Behavioral differences following ingestion of large meals and consequences for management of a harmful invasive snake: A field experiment

Abstract

Many snakes are uniquely adapted to ingest large prey at infrequent intervals. Digestion of large prey is metabolically and aerobically costly, and large prey boluses can impair snake locomotion, increasing vulnerability to predation. Cessation of foraging and use of refugia with microclimates facilitating digestion are expected to be strategies employed by free-ranging snakes to cope with the demands of digestion while minimizing risk of predation. However, empirical observations of such submergent behavior from field experiments are limited. The brown treesnake (Serpentes: Colubridae: Boiga irregularis) is a nocturnal, arboreal, colubrid snake that was accidentally introduced to the island of Guam, with ecologically and economically costly consequences. Because tools for brown treesnake damage prevention generally rely on snakes being visible or responding to lures or baits while foraging, cessation of foraging activities after feeding would complicate management.
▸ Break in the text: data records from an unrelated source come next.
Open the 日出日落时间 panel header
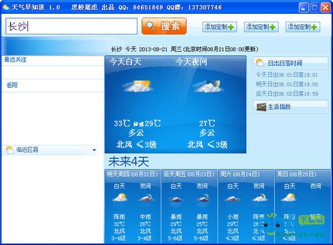Viewport: 333px width, 245px height. [290, 63]
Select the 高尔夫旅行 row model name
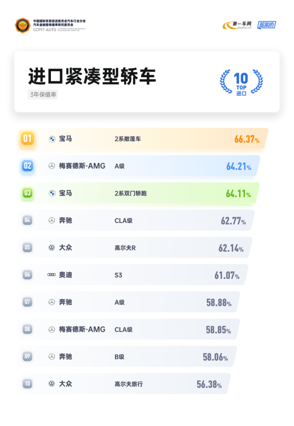This screenshot has height=426, width=294. pyautogui.click(x=129, y=384)
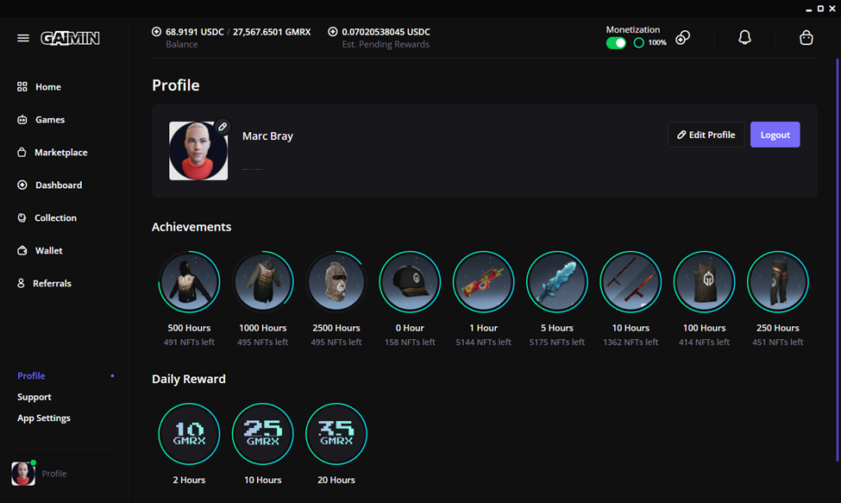Open the Dashboard section

[x=58, y=185]
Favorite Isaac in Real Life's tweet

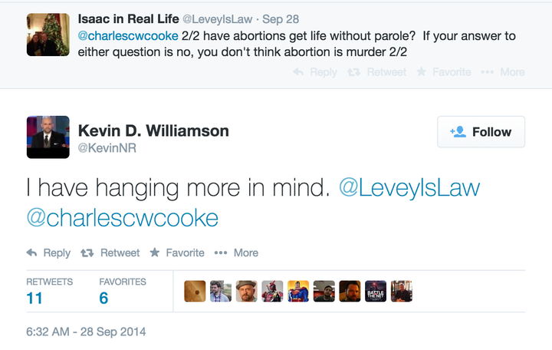(x=444, y=72)
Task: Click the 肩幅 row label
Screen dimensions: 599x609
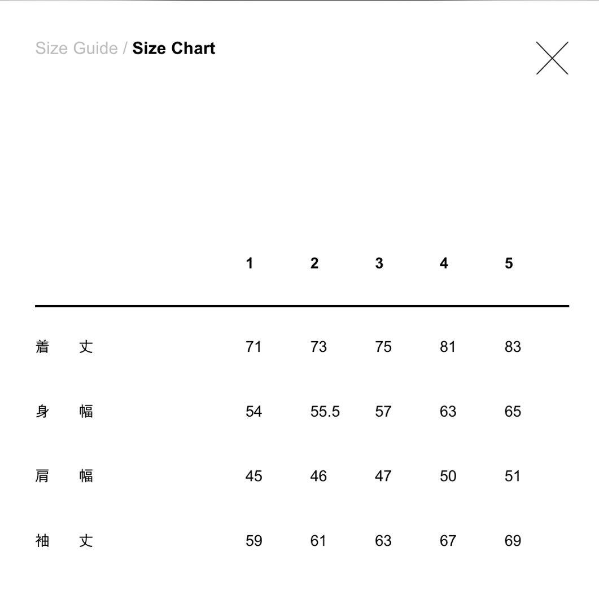Action: point(64,476)
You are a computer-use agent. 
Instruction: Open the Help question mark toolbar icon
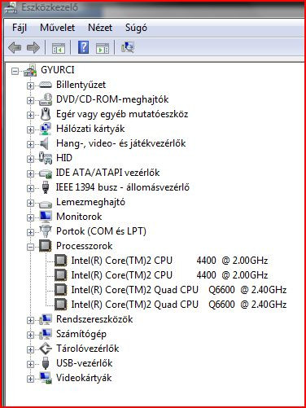(x=83, y=47)
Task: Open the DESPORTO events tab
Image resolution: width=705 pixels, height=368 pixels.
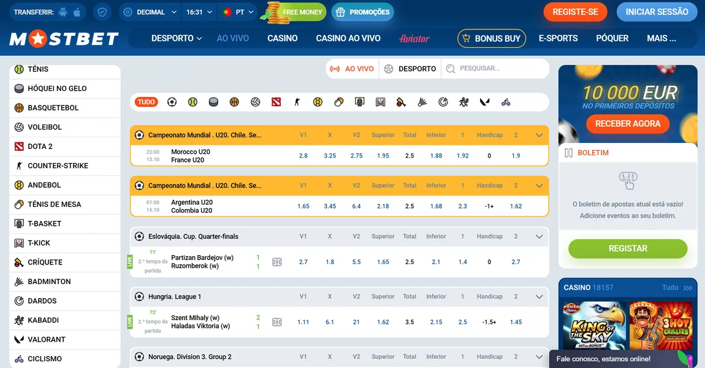Action: click(410, 69)
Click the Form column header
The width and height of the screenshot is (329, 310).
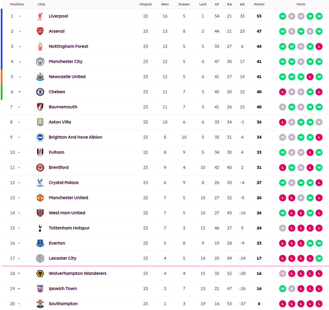pos(301,5)
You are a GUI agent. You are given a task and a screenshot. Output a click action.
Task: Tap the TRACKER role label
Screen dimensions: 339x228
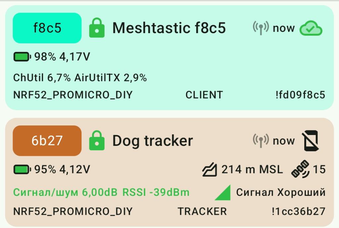(x=202, y=211)
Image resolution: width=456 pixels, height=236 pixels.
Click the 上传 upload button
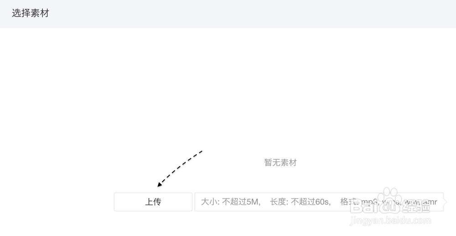pyautogui.click(x=153, y=202)
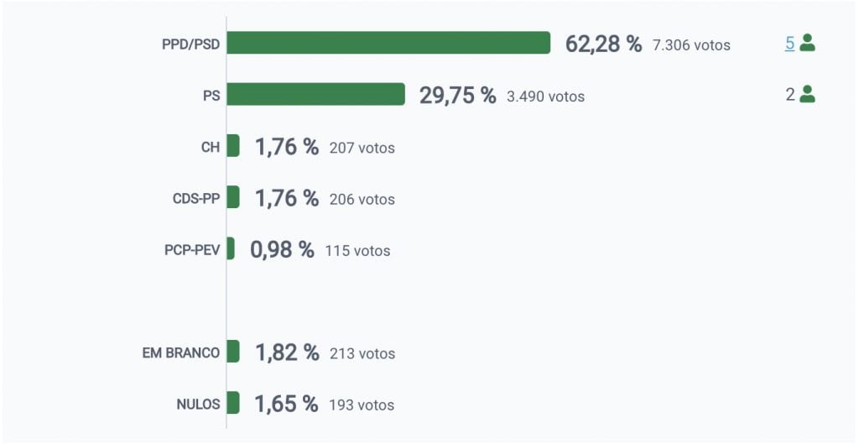Viewport: 859px width, 444px height.
Task: Click the PCP-PEV party label
Action: tap(192, 250)
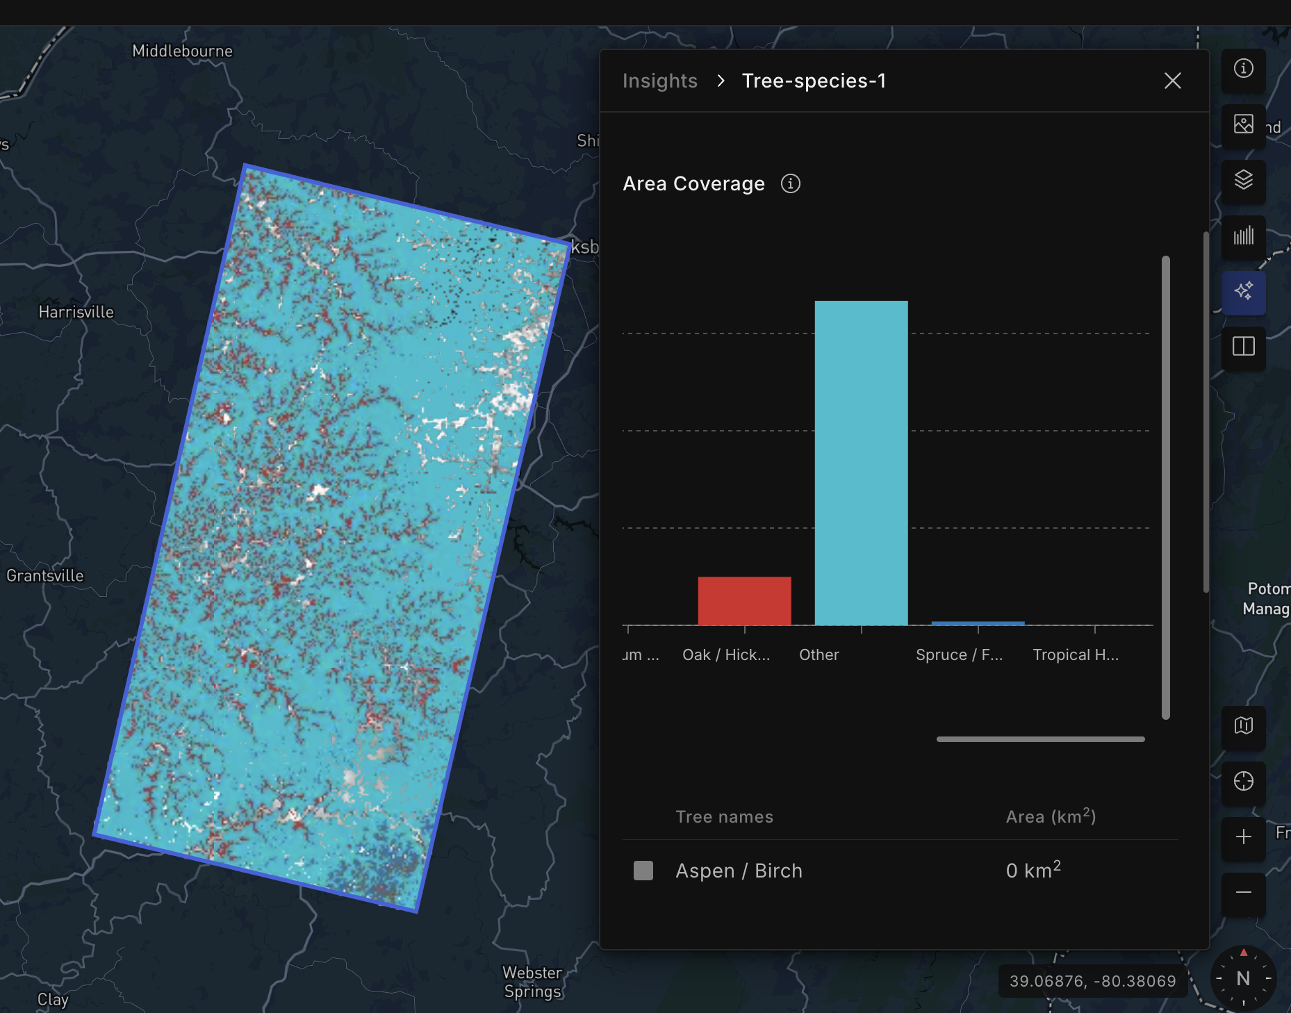Click the red Oak / Hickory bar
Screen dimensions: 1291x1013
pos(744,601)
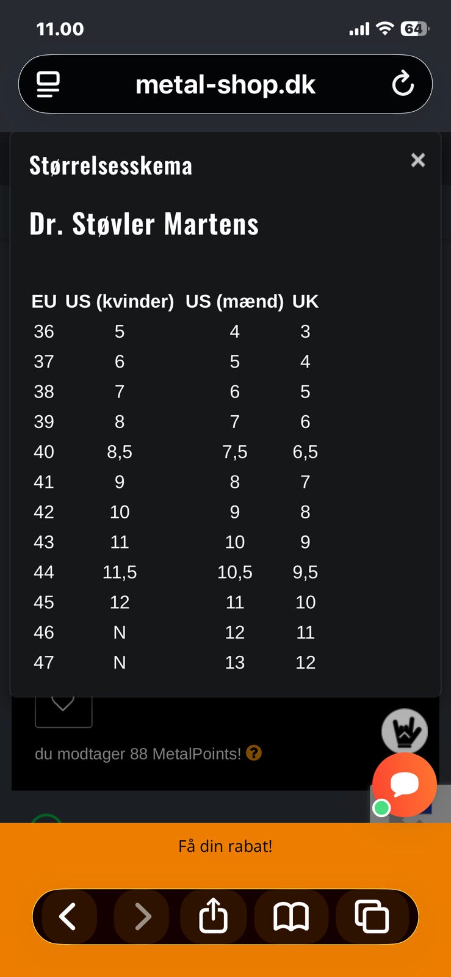Viewport: 451px width, 977px height.
Task: Close the Størrelsesskema size chart popup
Action: pyautogui.click(x=418, y=160)
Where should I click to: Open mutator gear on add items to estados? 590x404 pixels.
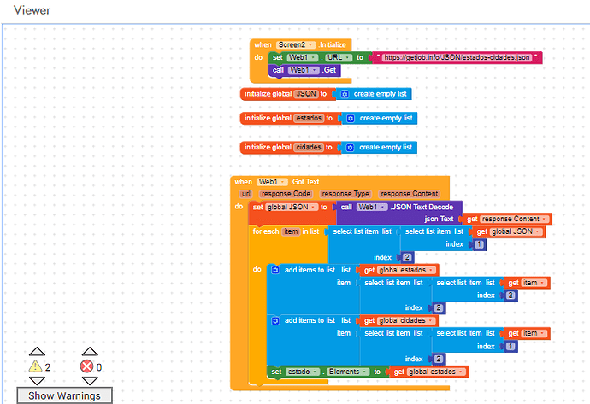pyautogui.click(x=275, y=270)
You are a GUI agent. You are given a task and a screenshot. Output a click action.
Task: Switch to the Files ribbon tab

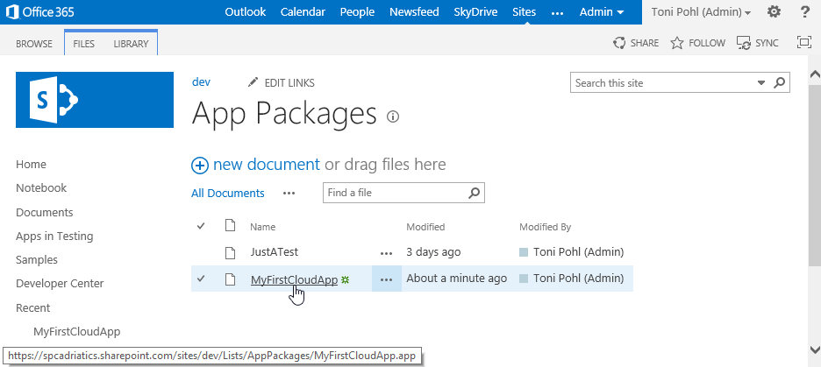click(84, 44)
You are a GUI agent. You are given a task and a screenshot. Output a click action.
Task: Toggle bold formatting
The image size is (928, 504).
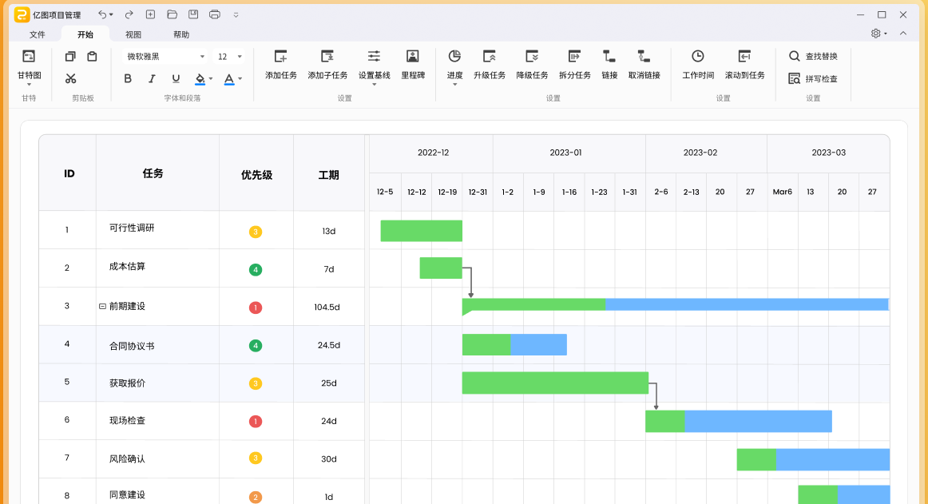[128, 80]
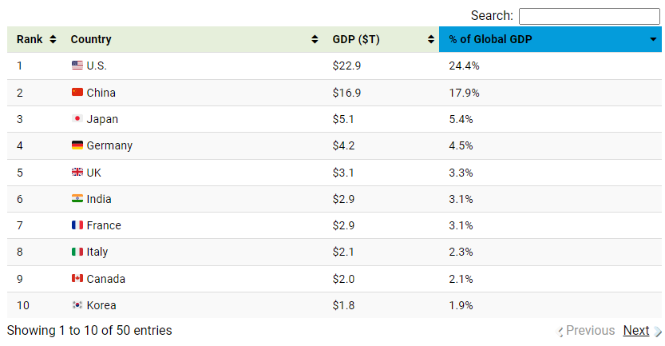Click the China flag icon
Viewport: 665px width, 346px height.
77,93
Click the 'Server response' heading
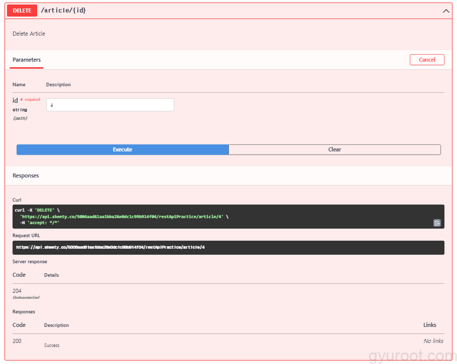457x364 pixels. 30,262
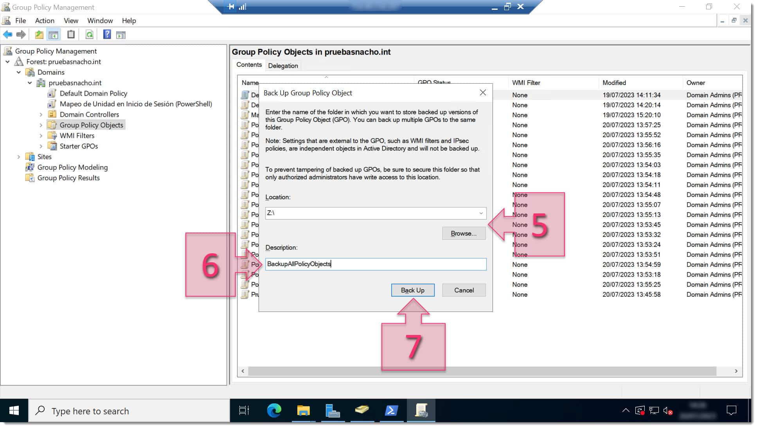The width and height of the screenshot is (757, 428).
Task: Switch to the Contents tab
Action: [248, 64]
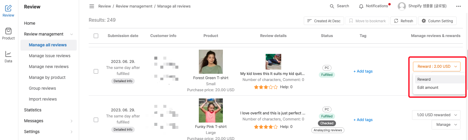The image size is (468, 140).
Task: Open the Data chart icon
Action: pos(8,54)
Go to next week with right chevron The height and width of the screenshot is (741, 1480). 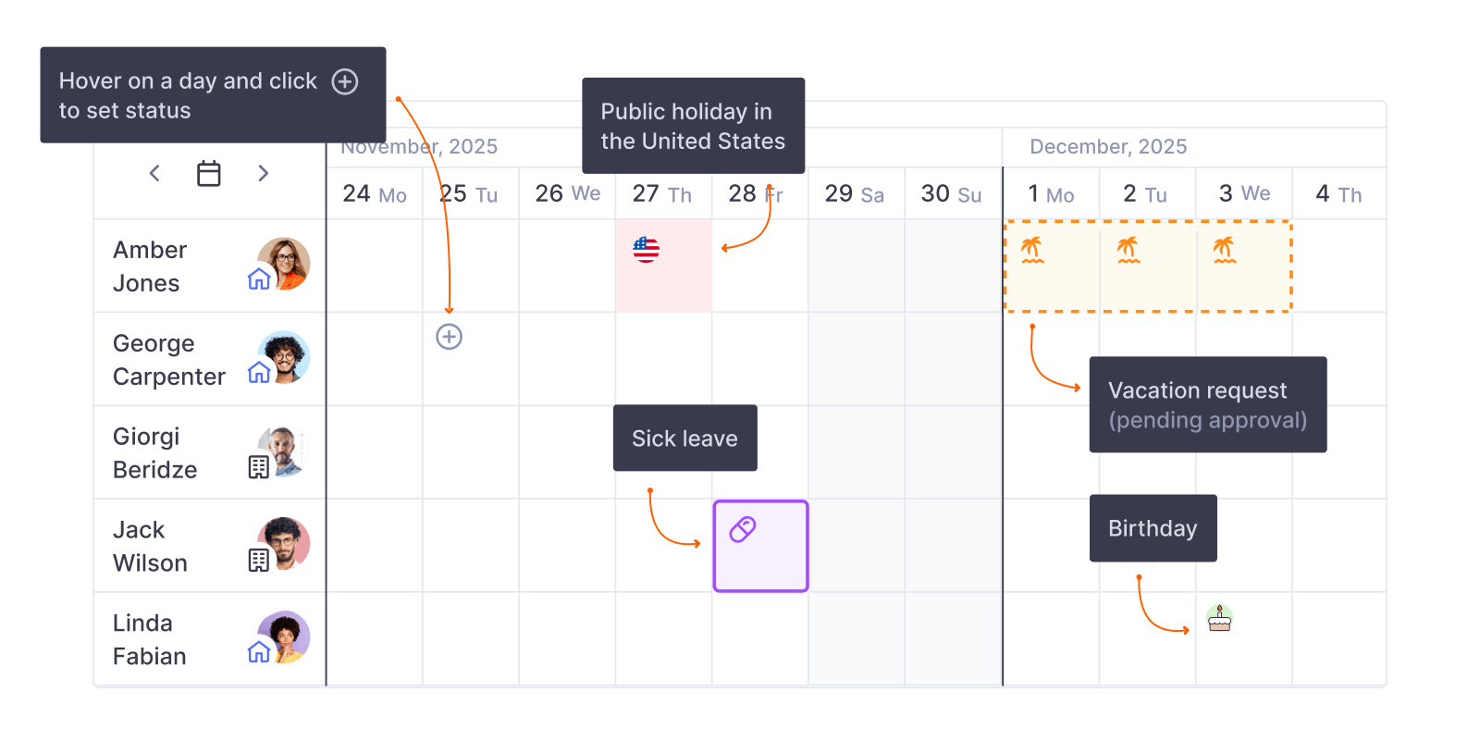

We sought to characterize differences in brown treesnake activity, movement, habitat use, and detectability following feeding of large meals (rodents 33% of the snake's unfed body mass) via radio telemetry, trapping, and visual surveys. Compared to unfed snakes, snakes in the feeding treatment group showed drastic decreases in hourly and nightly activity rates, differences in refuge height and microhabitat type, and a marked decrease in detectability by trapping and visual surveys. Depression of activity lasted approximately 5-7 days, a period that corresponds to previous studies of brown treesnake digestion and cycles of detectability. Our results indicate that management strategies for invasive brown treesnakes need to account for cycles of unavailability and underscore the importance of preventing spread of brown treesnakes to new environments where large prey are abundant and periods of cryptic behavior are likely to be frequent. Characterization of postfeeding behavior changes provides a richer understanding of snake ecology and foraging models for species that consume large prey.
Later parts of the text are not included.